The lines to be extracted begin at the line containing "The width and" and end at the last line of the data below; copy them exactly and leave out the pictures.

=== Material provided ===

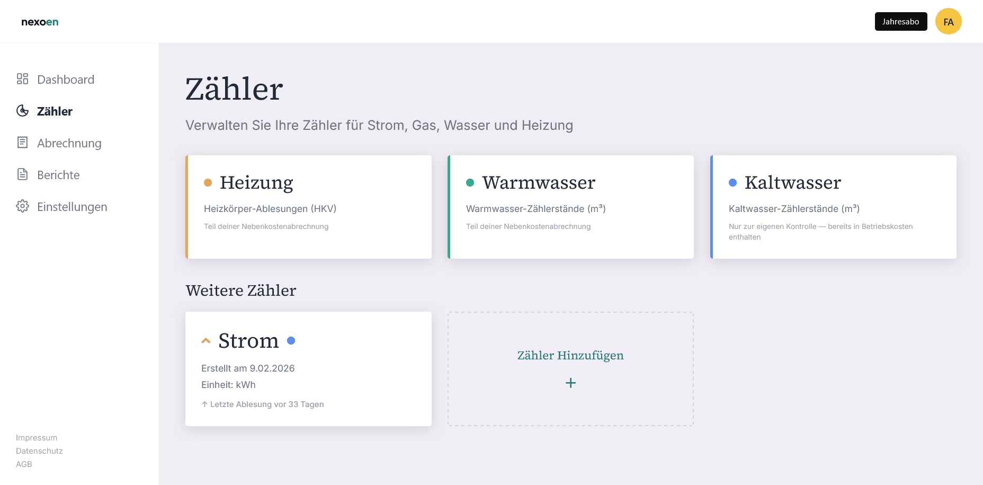Image resolution: width=983 pixels, height=485 pixels.
Task: Click the Abrechnung receipt icon
Action: (22, 143)
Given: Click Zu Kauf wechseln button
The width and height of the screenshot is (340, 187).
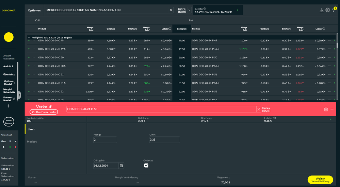Looking at the screenshot, I should tap(44, 112).
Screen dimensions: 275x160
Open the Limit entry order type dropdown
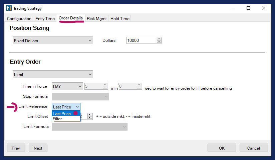[53, 74]
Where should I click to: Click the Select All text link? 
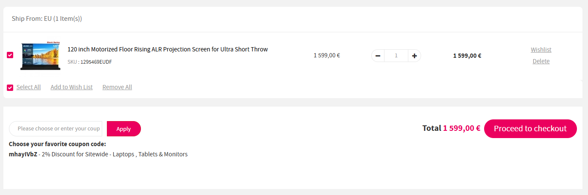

===

▶ Written response
The width and height of the screenshot is (340, 187).
Looking at the screenshot, I should tap(44, 112).
Screen dimensions: 275x160
Open the Limit entry order type dropdown
[53, 74]
Where should I click to: Click the Select All text link? 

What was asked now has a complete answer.